• [The request] Transcribe the passage of the Silverlight caching article between "In the previous" and "it once, right?", inclusive.

Caching of, in, and around your Silverlight application (part 3)

This article is compatible with the latest version of Silverlight.

This is the third in a 3-part series of articles about caching & Silverlight.

This is the third part in a 3-part series on Silverlight and Caching. The first part was about XAP & Assembly caching, which you can find here. In the part, we learned how we can leverage the Isolated Storage for caching in the same and between different Silverlight applications. You can find that article here. In this third and final part, we’ll look at the server side of things, and an extra piece of code to throw in the mix: a Silverlight caching provider.

The source code for this part can be found here.

Server side caching with a WCF Service

In the previous part, we’ve seen how we can make sure a certain server side method is only called once: when the data isn’t available on the client. But next to caching data on the client, it can also be cached on the server. But what’s the advantage of this? Sure, caching your data on the server might mean you only need to call your database once (assuming we’re fetching data from a database) – the next times, the data will come from the server side cache. But if we’re already caching the data on the client, aren’t we better off with that? With server side caching, you still need to call your service method every time, with client side caching, you only call it once, right?

Well: image a multi-user environment – pretty typical for most applications. If we use the example from the previous article, our GetCities operation, including the actual fetching of the data (which, in the example, is just using some dummy data, but in real-life would probably come from some kind of database), would be called once for each user. If you cache the data server side after the first data fetch, the first user call to the operation would result in a hit on your database. All the following calls, from different users, would result in getting the data from the server side cache instead of the database.

• [Extracted records]
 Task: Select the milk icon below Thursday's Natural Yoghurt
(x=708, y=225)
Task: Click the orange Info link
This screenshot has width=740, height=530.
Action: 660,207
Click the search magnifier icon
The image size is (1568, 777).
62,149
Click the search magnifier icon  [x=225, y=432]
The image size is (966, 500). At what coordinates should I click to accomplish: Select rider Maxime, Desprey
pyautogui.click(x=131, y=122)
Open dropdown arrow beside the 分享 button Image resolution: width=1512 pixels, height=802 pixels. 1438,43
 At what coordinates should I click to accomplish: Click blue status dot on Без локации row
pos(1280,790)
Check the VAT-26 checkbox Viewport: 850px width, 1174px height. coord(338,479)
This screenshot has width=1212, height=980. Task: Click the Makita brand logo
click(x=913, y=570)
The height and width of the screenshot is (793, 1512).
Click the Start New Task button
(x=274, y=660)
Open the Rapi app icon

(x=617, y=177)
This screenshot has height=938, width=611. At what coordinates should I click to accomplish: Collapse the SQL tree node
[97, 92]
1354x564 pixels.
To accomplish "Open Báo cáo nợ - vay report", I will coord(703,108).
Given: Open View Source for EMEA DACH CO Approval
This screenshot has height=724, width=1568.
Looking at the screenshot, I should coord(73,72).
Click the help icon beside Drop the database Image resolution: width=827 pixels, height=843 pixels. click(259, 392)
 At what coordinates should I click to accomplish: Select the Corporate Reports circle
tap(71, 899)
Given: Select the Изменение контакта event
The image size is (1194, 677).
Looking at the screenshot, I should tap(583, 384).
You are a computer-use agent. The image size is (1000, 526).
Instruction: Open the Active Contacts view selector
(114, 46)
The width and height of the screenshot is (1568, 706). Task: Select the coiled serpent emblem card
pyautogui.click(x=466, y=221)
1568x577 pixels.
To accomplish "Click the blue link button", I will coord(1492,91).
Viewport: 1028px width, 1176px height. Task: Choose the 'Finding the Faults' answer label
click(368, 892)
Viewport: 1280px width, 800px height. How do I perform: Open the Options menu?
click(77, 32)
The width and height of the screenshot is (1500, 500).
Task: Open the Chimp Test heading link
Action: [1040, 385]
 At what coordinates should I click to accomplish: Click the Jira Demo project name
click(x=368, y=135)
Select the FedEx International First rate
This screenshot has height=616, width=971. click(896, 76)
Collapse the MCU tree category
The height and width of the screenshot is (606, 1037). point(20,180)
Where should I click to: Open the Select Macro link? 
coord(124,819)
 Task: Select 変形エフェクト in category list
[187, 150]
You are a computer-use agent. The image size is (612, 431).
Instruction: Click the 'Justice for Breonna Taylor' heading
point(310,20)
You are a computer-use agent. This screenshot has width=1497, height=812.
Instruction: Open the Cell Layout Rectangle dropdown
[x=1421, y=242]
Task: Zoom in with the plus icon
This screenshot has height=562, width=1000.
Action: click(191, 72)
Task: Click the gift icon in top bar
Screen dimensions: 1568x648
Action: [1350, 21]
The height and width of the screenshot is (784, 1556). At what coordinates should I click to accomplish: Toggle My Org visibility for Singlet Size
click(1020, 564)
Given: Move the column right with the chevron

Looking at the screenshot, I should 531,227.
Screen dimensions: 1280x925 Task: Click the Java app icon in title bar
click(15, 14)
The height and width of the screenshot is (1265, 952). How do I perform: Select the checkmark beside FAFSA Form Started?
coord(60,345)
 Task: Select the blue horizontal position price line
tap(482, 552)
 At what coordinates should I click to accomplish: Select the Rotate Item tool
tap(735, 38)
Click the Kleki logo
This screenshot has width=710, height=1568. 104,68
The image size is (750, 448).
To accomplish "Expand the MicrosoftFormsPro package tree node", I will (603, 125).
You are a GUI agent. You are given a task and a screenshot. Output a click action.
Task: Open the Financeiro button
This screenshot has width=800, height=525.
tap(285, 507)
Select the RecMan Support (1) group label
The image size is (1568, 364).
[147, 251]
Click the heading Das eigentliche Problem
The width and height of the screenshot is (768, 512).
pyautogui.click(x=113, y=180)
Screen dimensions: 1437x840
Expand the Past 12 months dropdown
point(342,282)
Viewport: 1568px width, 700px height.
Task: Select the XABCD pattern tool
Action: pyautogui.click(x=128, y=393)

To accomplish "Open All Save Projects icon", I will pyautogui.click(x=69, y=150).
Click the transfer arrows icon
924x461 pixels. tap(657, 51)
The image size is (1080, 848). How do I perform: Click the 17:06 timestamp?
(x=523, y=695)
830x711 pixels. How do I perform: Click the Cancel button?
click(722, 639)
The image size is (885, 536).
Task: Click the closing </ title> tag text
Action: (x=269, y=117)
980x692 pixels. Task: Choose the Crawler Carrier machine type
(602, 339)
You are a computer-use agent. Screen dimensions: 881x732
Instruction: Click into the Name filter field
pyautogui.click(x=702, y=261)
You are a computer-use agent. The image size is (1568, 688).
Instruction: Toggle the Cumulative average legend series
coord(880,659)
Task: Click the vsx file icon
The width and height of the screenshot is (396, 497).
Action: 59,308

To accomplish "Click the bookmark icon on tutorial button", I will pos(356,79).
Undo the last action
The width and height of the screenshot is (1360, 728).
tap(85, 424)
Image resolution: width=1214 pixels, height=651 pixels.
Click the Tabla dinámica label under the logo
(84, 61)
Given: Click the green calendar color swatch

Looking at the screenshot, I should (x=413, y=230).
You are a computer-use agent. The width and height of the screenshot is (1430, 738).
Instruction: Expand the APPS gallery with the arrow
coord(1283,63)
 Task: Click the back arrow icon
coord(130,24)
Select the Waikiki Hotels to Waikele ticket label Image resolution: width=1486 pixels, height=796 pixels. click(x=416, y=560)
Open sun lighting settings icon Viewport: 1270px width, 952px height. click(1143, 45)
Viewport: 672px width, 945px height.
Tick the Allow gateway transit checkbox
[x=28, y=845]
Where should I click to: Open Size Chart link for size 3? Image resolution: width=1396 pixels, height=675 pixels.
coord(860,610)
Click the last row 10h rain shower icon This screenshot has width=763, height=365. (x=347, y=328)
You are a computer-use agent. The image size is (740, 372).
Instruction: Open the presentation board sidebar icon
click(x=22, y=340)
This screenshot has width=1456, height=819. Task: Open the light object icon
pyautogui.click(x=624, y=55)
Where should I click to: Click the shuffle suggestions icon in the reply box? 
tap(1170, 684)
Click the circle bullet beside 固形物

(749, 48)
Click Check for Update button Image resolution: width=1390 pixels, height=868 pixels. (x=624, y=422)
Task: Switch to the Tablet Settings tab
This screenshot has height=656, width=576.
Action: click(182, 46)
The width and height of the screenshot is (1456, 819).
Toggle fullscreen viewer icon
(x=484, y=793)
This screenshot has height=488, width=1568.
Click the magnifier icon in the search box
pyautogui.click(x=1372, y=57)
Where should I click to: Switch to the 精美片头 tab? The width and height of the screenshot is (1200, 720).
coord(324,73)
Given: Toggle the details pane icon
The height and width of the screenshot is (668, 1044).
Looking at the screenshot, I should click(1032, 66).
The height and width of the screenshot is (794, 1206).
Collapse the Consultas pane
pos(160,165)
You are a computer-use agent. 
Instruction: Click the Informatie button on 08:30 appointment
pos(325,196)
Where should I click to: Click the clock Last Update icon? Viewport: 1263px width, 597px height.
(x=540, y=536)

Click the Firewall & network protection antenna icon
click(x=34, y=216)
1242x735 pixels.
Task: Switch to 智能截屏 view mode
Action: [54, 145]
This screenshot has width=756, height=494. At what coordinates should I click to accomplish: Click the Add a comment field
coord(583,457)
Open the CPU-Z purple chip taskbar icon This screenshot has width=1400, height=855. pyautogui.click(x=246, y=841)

• [Exercise answer]
In the previous part, we’ve seen how we can make sure a certain server side method is only called once: when the data isn’t available on the client. But next to caching data on the client, it can also be cached on the server. But what’s the advantage of this? Sure, caching your data on the server might mean you only need to call your database once (assuming we’re fetching data from a database) – the next times, the data will come from the server side cache. But if we’re already caching the data on the client, aren’t we better off with that? With server side caching, you still need to call your service method every time, with client side caching, you only call it once, right?